To achieve this, it is quite trivial. For each one of the instance launch invocations I just wrapped it in a Thread:

threads = []
servers_to_launch.each { |q| threads << Thread.new { launch_server(q, queue_type.to_s) } }

This will spin up a new thread for each server I am launching. I then need to wait on each thread to finish execution:

threads.each { |t| t.join }

The .join method on a thread will ensure that the parent process will not exit before its execution has completed. For more detailed information on this and other methods you can call on a thread, check out the docs here.

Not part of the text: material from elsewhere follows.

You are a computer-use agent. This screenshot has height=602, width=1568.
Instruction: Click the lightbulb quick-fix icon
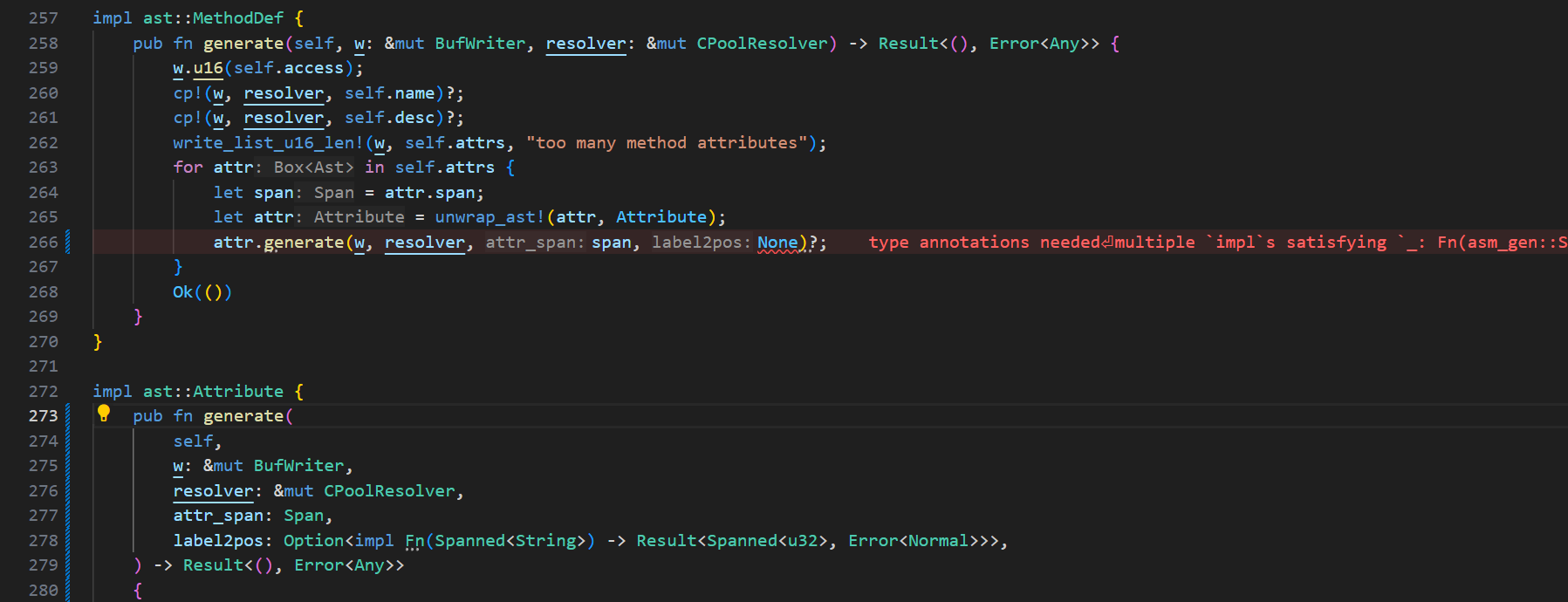click(104, 414)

Retry logic due to API rate limits

Once I had this code working properly, I started to notice the AWS SDK raised a Rate Limit Exceeded exception periodically. To work around this, I implemented some simple retry logic in my launch_server method:

 def initialize
   @launch_retries = {}
 end

 def launch_server(queue, type)
   # call @ec2.create_instances
   return 0
 rescue
   if @launch_retries[queue] && @launch_retries[queue] == 10
     return 1
   else
     sleep(5)
     if @launch_retries[queue].nil?
       @launch_retries[queue] = 0
     else
       @launch_retries[queue] += 1
     end
     launch_server(queue, type)
   end
 end

This code will rescue any exceptions raised by the AWS library and track retry count for each of the queues I am attempting to launch. For now I just hardcoded a retry limit of 10 and a 5 second sleep before calling out to the API again.

Proper exit codes

Since my end goal is to use this script in Jenkins, I need it to return proper exit codes to the shell. When Jenkins executes some code in a “Execute shell” build step, it will check the exit code of the last executed step in the script. If it is non-zero, the build fails.

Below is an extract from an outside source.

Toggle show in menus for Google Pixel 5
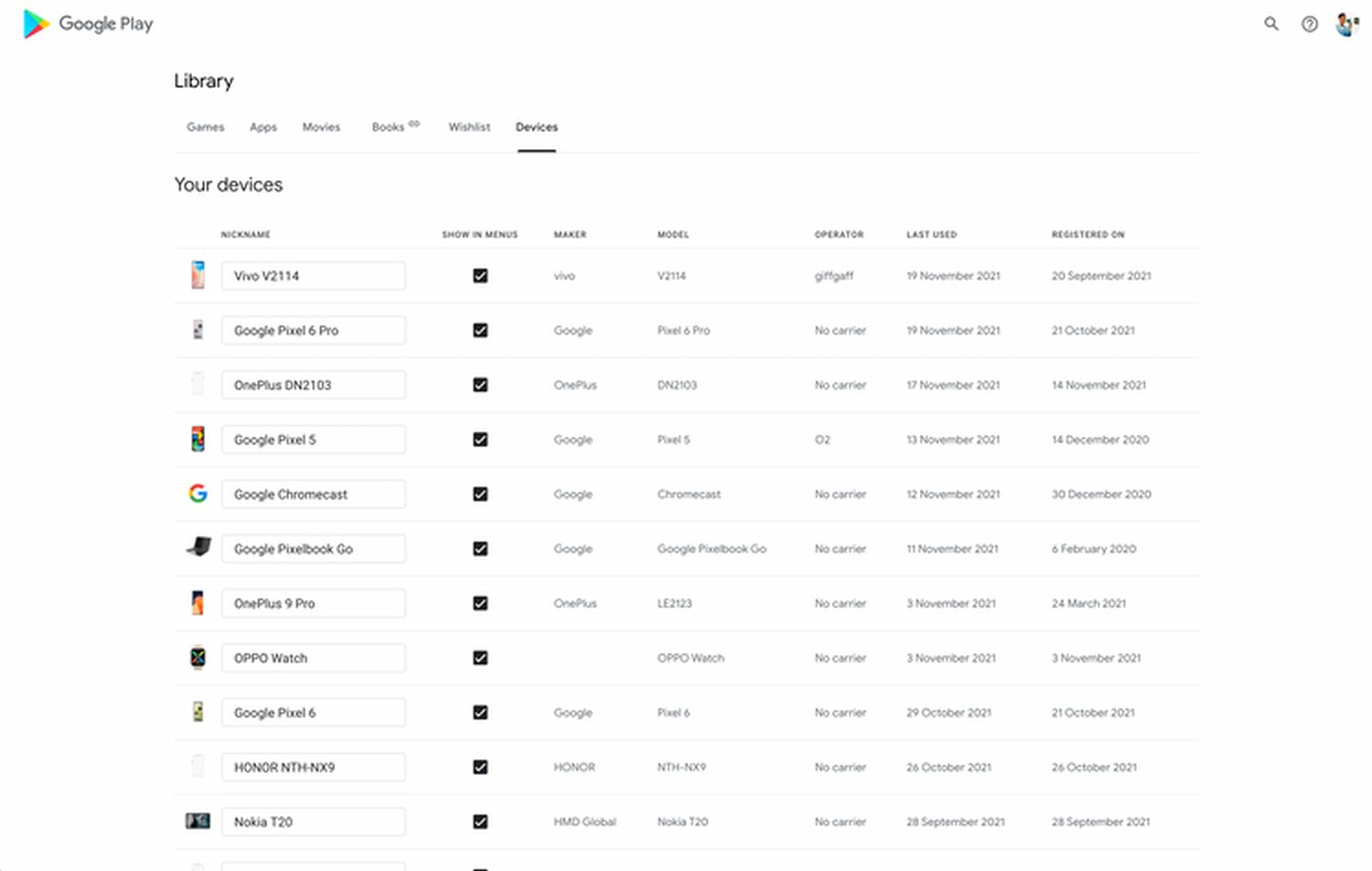Screen dimensions: 1372x871 [x=480, y=440]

After some testing I learned that simply doing a return 1 from an executed method in a Ruby script will not affect the return code of the script. This makes sense, as returning 1 or 0 from a Ruby method is not the same as telling our script to exit with a specific code.

$ cat return_code_test.rb
def test
  return 1
end

test

$ ruby return_code_test.rb
$ echo $?
0

In order to get a non-zero exit code I need to actually do an exit 1 from the script, as so:

$ cat exit_code_test.rb
def test
  exit 1
end

test
$ ruby exit_code_test.rb
$ echo $?
1

My Jenkins script is simple:

#!/bin/bash -l
ruby launch_servers.rb $deploy_target deploy
exit $?

As long as I get the launch_servers.rb script to return 0 or non-zero properly, then I can be sure that Jenkins will properly report a successful or a failed build.

I achieved this by simply tracking return codes in my helper methods of either 1 or 0 (you can see that in the rescue above). I chose this rather than true and false just to maintain consistency with the exit codes.

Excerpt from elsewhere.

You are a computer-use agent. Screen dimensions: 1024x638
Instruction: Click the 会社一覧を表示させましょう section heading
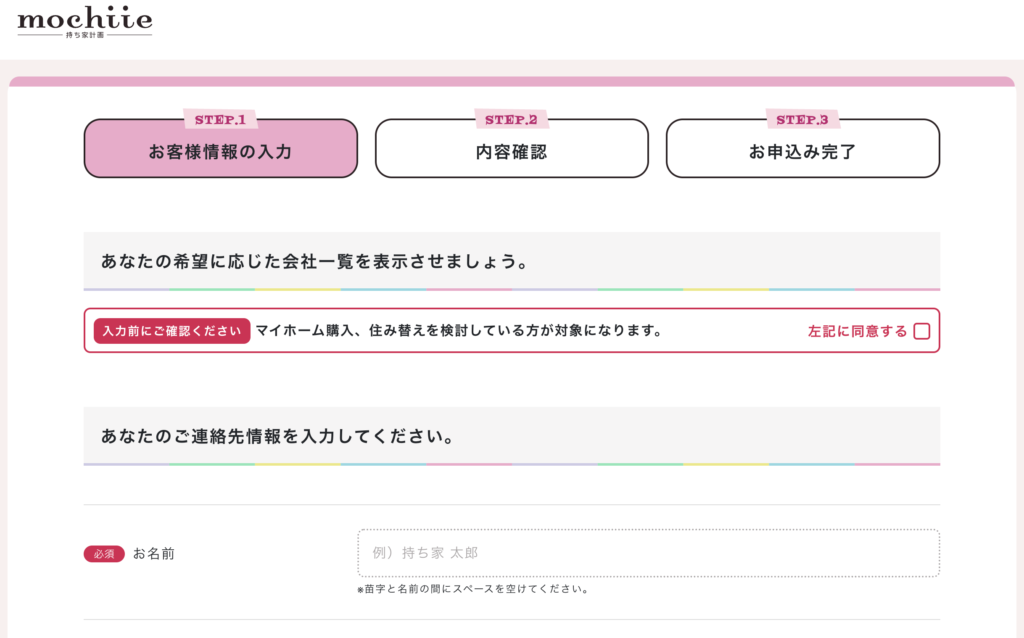[x=315, y=261]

In my deploy action, I run all my deploy actions and exit if any of the steps fail:

 def deploy
   code = 0
   deploy_actions.each do |action|
     code = send(action.to_sym)
     exit code if code == 1
   end

   exit code
 end

One of the issues with this approach was tracking all the return codes for the various launch_server method invocations running in each thread. I found that I could simply track the return with .value method on the the thread and ensure they are all 0:

 exit_codes = []
 threads.each { |t| exit_codes << t.value; t.join }
 exit_codes.detect { |c| c == 1 } ? 1 : 0

Conclusion

After finishing this work we were able to automate the deployment of our main distribution codebase across dozens of AWS instances. We can now reliably start up or tear down the entire distribution infrastructure (or the distribution infrastructure for a single store, depending on what we pass as the $deploy_target parameter) with a single click in Jenkins. The entire process takes less than 4 minutes!